Works with any task system — Celery, Kafka, FastAPI background tasks, custom workers:

```python
# Before task dispatch (batch)
scored = ranker.predict_scores(candidates)
next_task = scored[0].task_id

# After task execution
ranker.record(task_type, payload_size, actual_ms=elapsed)
```

## v1 compatibility

`TaskPredictor` and `PredictorConfig` are retained as deprecated aliases for one release cycle.
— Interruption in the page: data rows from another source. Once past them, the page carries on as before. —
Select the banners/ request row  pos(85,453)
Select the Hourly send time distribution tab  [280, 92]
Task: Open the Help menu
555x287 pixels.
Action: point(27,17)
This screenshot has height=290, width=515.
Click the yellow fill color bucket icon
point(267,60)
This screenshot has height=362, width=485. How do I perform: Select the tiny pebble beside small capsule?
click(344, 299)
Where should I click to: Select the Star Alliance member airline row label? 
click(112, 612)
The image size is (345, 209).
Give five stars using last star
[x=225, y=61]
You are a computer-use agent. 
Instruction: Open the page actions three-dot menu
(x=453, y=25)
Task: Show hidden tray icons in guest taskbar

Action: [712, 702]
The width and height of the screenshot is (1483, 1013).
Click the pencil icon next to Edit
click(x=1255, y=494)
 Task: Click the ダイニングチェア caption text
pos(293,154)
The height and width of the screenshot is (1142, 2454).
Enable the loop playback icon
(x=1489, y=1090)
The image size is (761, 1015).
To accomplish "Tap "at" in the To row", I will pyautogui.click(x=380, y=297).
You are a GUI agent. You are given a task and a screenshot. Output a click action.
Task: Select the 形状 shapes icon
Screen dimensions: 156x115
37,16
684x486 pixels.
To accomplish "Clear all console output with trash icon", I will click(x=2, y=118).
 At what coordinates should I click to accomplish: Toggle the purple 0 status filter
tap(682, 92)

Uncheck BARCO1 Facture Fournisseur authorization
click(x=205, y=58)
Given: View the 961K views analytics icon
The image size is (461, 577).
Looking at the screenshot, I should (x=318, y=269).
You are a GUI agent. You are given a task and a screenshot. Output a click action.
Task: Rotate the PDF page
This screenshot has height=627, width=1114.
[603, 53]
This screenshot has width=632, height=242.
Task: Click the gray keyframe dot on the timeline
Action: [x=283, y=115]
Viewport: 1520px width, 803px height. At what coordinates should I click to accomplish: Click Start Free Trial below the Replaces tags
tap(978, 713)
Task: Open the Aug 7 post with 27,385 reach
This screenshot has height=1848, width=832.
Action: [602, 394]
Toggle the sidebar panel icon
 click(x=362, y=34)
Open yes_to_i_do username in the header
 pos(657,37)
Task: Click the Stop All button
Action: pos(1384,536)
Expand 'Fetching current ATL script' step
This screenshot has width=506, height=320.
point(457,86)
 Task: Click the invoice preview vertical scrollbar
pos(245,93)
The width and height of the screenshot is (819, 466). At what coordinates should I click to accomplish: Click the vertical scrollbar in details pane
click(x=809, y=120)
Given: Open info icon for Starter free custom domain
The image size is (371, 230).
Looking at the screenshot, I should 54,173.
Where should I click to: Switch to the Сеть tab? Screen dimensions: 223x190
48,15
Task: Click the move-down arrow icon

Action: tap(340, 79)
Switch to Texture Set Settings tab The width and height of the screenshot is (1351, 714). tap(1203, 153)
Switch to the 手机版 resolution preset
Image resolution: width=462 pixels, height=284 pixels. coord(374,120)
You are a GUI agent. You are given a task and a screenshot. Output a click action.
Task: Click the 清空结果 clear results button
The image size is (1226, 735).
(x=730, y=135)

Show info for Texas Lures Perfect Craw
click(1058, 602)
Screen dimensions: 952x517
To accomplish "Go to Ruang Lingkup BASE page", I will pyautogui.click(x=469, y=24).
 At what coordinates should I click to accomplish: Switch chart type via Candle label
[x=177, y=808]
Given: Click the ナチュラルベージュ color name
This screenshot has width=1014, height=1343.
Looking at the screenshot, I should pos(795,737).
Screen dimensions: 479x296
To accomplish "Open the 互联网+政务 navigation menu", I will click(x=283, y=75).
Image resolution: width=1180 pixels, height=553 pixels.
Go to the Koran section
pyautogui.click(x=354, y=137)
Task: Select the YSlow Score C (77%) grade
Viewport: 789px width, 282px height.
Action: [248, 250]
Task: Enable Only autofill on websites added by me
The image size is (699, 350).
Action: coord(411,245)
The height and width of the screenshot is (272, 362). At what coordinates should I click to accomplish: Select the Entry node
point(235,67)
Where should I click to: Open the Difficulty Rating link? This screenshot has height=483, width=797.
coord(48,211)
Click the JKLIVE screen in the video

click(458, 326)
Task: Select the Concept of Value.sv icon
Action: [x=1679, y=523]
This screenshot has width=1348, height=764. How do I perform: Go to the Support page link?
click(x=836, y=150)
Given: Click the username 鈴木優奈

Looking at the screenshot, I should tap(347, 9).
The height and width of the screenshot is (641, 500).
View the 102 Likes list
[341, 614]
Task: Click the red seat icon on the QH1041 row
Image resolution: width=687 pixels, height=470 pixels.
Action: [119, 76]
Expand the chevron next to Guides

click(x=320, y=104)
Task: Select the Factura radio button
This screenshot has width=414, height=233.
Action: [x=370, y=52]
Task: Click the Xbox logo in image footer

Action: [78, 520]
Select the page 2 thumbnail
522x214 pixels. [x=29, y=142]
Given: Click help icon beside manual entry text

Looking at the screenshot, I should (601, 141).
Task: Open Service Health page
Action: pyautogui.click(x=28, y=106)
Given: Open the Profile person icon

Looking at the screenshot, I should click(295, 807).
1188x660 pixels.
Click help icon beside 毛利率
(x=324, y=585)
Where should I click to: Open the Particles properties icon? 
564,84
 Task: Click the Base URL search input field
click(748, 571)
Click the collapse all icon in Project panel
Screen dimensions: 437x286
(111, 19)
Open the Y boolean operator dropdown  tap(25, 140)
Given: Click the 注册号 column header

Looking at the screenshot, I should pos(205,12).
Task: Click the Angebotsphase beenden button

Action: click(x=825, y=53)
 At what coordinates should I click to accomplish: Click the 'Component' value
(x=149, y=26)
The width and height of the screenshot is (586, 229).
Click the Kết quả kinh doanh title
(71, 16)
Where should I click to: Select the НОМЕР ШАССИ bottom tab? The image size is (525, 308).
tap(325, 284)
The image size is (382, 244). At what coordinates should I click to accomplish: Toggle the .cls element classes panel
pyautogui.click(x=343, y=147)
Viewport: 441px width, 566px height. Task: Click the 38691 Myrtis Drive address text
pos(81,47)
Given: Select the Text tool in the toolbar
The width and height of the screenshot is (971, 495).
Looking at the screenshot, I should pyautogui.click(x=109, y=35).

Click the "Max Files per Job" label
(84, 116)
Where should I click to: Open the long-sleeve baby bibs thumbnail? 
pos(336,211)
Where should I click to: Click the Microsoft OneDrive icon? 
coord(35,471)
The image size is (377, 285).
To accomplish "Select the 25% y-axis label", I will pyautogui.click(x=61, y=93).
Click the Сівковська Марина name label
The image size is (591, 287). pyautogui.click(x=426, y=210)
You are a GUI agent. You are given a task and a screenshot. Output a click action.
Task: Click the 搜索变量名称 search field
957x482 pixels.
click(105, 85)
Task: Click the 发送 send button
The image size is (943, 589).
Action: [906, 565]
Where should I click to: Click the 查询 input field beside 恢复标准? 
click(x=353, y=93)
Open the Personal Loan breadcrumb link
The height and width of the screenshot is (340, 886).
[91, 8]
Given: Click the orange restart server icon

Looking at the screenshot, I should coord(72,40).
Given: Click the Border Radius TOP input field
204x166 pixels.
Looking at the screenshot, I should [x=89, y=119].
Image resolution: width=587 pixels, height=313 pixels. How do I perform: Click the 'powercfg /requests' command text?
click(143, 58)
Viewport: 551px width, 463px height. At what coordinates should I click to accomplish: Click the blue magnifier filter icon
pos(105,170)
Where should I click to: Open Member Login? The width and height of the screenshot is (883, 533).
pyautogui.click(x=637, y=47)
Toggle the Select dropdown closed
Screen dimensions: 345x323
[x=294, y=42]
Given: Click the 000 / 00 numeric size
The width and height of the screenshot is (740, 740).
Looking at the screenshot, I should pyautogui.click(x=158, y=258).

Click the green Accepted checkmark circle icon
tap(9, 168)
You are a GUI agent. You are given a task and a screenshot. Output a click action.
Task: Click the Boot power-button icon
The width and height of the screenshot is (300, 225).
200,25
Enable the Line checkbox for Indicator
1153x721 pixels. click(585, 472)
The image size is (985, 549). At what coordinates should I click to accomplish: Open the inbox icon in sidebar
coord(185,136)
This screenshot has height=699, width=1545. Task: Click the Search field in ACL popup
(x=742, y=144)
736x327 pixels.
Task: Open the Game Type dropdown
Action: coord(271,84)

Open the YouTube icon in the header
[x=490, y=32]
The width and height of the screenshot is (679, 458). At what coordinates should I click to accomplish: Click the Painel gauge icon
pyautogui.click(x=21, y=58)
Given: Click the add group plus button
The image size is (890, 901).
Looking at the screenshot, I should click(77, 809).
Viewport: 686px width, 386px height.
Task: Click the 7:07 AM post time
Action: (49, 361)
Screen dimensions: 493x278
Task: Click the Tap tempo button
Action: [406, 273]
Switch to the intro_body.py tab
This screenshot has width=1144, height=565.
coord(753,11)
Imports from `chronoq_ranker.predictor` still resolve via a shim module that emits a `DeprecationWarning`. Migrate at your leisure; the aliases land on the next major version's removal list.

## Boundary guarantee

`chronoq-ranker` has **zero** imports from `chronoq-demo-server`, Redis, FastAPI, Celery, or vLLM. Runtime deps: `lightgbm` (W3+), `numpy`, `pydantic`, `loguru`. Verify any time with `/boundary-check`.